Katz received a BFA from Emily Carr in 2024 and was awarded the Bill Reid Scholarship. Their work has been exhibited in Vancouver, Calgary, and Bacău, Romania. They have been commissioned for film and gallery contexts, including Western Front (Vancouver). They have been interviewed for Akimblog and The Georgia Straight.
Alongside their studio practice, Katz has worked as a studio assistant to established artists such as Ruth Beer and Emily Hermant. They are also an active teacher, leading independent workshops and teaching sewing to young creatives at La Movida.
Katherine Hillson is a classically trained opera singer and experimental musician based in Montréal, Canada. Her research in the fields of medicine, religion, and bodily autonomy is presented in the written and performance works of “Sainerine”, her solo project. Sainerine invokes the operatic archetype of the fallen woman through piercing vocals and experimental electronics performance. Orchestral swells, ethereal synth textures, and shards of noise are laced together with Hillson’s sensibilities of classical composition.
Violetta Leigh is a writer, sculptor, and photographer. Her editorial, fiction, and poetry have been published in Aotearoa/New Zealand, Barcelona, Berlin, London, Los Angeles, Toronto, Vancouver, and Virginia. In addition, she writes artist biographies, exhibition statements, and marketing materials.
She is the author of three chapbooks: Drone Philosophy, Night Paces, and Absence Under the Electrics. In 2024, Void Set Press launched her first full-length book of prose poetry, Lights Under Concrete and Glass.
Leigh completed a BA at the University of Victoria, with a double major in Creative Writing and Environmental Studies.

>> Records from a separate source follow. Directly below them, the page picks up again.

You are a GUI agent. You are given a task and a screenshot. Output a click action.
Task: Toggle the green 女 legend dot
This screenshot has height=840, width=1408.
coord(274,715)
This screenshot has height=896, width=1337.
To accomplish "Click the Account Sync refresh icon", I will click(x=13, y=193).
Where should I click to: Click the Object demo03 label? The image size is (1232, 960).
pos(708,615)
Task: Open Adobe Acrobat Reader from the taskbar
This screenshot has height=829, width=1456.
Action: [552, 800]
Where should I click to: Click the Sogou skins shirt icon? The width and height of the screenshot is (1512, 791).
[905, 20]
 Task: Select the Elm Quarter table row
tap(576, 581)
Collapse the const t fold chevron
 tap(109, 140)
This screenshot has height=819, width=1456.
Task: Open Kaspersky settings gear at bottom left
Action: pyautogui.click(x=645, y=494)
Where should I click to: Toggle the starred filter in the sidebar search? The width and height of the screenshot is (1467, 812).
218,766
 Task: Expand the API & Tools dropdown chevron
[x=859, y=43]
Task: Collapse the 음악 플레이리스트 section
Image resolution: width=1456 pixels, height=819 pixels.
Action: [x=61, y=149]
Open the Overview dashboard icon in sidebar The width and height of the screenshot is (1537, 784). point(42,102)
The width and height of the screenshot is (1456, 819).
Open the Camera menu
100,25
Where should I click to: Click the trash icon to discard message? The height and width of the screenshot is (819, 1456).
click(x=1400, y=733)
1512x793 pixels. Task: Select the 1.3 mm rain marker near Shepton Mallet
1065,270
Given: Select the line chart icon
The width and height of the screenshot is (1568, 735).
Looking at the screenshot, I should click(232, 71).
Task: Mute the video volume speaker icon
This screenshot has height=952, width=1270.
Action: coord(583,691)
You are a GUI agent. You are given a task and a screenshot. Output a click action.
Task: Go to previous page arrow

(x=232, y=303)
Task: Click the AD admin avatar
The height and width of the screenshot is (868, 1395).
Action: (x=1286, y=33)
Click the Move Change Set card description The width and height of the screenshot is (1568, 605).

In addition, she is a Technical Writer certified with distinction by the British Columbia Institute of Technology. Most recently, she completed the Fundamentals of Wildland Fire Ecology and Management micro-credential with UBCO.
Her practice focuses on collaborative and innovative solutions to climate change and sustainability, as well as promoting the conservation and restoration of biodiversity, ecology, and ecosystem services.